Mrac Musée régional d'art contemporain Occitanie / Pyrénées-Méditerranée
05.11.2017 > 18.03.2018
Curator: Sandra Patron

 

Through sound and visual collages inspired as much by the history of art as by pop culture, science and magic, for several years, Maxime Rossi has been developing work deeply influenced by music, its dramatic methods, its sample and remix techniques, its collaborative production logic and the direct and emotional relationship that music initiates with spectators. His work has a mischievous way of evoking musical icons who are part and parcel of our collective imagination: from scores by Frédéric Chopin soiled with stains from the tree overhanging the musician’s grave (Père Lachaise, 2010), to the participation of Emma Daumas – a former Star Academy singer, for his project Sister Ship (2015)

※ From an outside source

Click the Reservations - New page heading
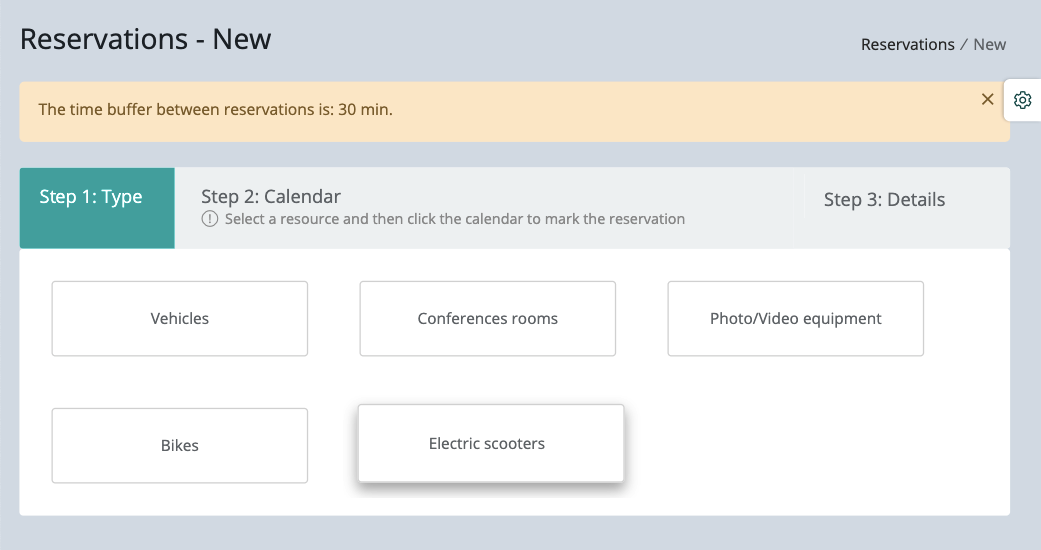The width and height of the screenshot is (1041, 550). click(145, 39)
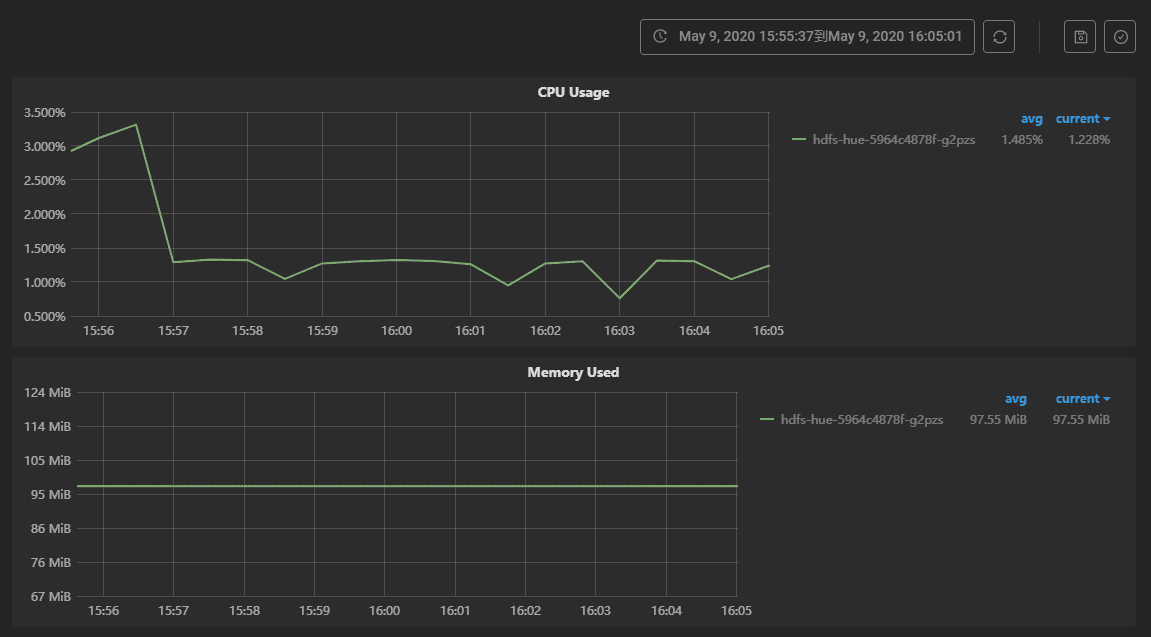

– Maxime Rossi acts like a conductor who reshapes the temporality of his exhibitions like a kinetic opera. His exhibition at the Mrac extends and develops these many challenges. Specifically designed for the museum, Christmas on Earth Continued looks like a Sixties psychedelic counterculture thriller. The project’s starting point is the song Louie Louie, a world-wide hit popularised in 1963 by the rock group The Kingsmen and subsequently covered hundreds of times by such varied and famous artists as Chuck Berry or Iggy Pop. This hit had its ups and downs. The totally incomprehensible words uttered by singer Jack Ely aroused the suspicions of Edgar J. Hoover, the fearsome director of the FBI, who feared they were pornographic. At the height of the Cold War, a period of intense paranoia in the United States, FBI agents spent months deconstructing the song searching for encrypted messages and ascertaining whether there was a so-called obscene side to it. The title Louie Louie would have been sung by Pink Floyd in 1967 at the music festival Christmas on Earth Continued. This was a notorious failure, both artistically and financially, and a backdrop to the physical decline of rockers such as Syd Barrett and Jimi Hendrix. 
The name of the festival was also a tribute to the 1963 film of the same name by experimental video maker Barbara Rubin, a legendary figure of the American underground scene, close to Andy Warhol and The Velvet Underground. The film is an ode to youth and their torment, to sex and rock ’n’ roll with ground-breaking, psychedelic and erotic aesthetics, and would become a milestone. From these interlaced stories, in which real facts, alternative facts and rumours are intertwined, Maxime Rossi formed a rock group in London, Dirty Song, led by David Toop, a leading figure in ambient music, who worked both with singer Brian Eno and visual artist John Latham. With the bewitching and guttural voice of Phil Minton, a brilliant vocalist who notably worked with visual artist Christian Marclay, Dirty Song offers an improvisation on the song Louie Louie, based on annotations from the FBI file, as well as on Pink Floyd’s instrumental version that the group composed for John Latham. Maxime Rossi films Phil Minton’s vocal performance in the studio, which results in a film with an undeniable shamanic power. In a random computer generated rotation system, images of the singer blend and merge with those shot at Solfatara in Italy, a crater of sulfurous mud. The viscous eruptions are a metaphor for the allegedly obscene aspect of the words and the mishmash of lyrics proposed by Phil Minton’s interpretation.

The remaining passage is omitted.